On the other hand, that's not so silly. Any time you meet someone and marry, you're jumping off a bridge. You're taking a chance. You're trusting another person to transport you to a happy ending rather than to a hard smack on a cold river. Talk about a leap of faith.

Moreover, couples throughout history have married and gone back in time together to less sophisticated places. The early settlers in this country were such people. They jumped off the London Bridge and headed for a raw new land without all the modern conveniences of 17th century Europe.

Similarly, husbands and wives trekked into the wilderness, heading west across the continent to take up new lives with fewer comforts and far less safety than the Eastern seaboard cities they came from. Those men and women, blinded by love, headed for the past, hoping to convert it to a future. And they did, but more for us their descendants than for them.

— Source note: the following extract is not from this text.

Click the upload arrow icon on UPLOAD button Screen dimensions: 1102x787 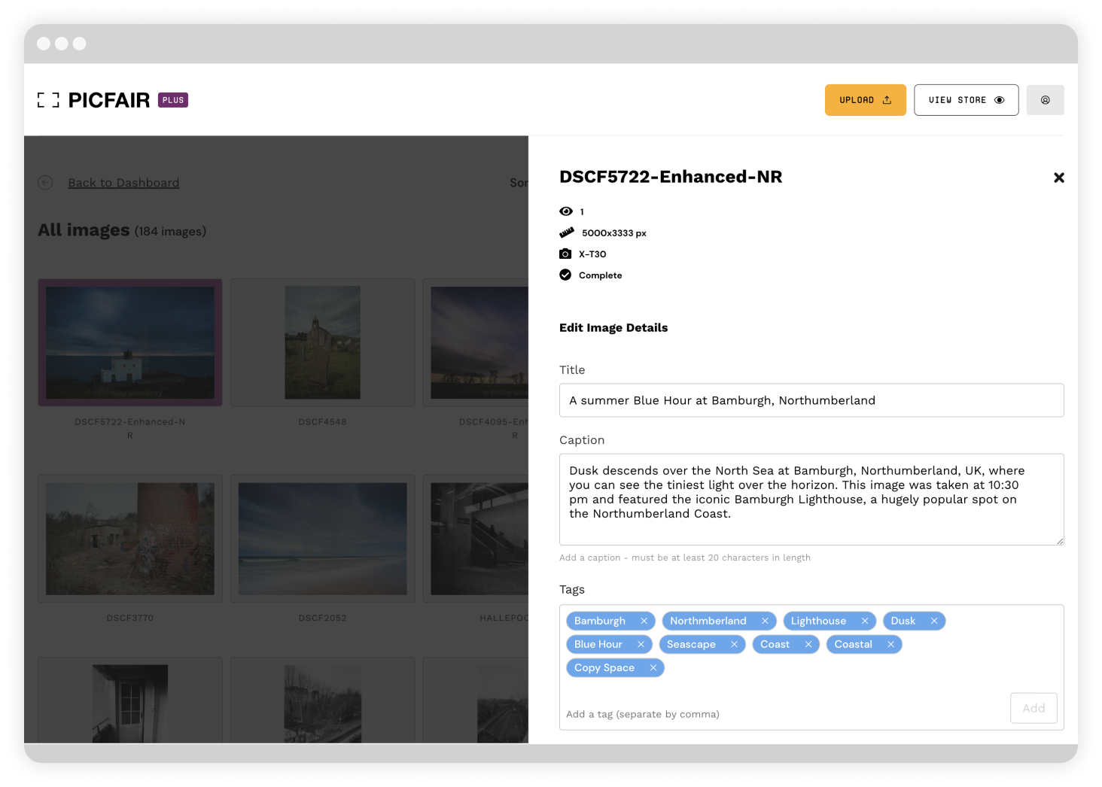[x=885, y=99]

And then there were the time travelers among so many of our ancestors and among those arriving in America today who jumped off a higher bridge and traveled, not to the past but to the future, to a safer life than the one they left behind. On the nation's birthday, we should remember that the Founders were trying to build a better bridge to the future, but the same is true, appropriately, of immigrants today, who vote with their feet and come join us here in this future.

After all, this is a nation populated mostly by the genes of crazy people, dreamers who thought they could jump off a time bridge and land in a place years ahead of where they came from, a place where there is more penicillin, more food, more education, more future than almost anywhere else.

But when a Kate loves a Leopold and a Leopold loves a Kate, that fact alone is their future, no matter what century they end up in.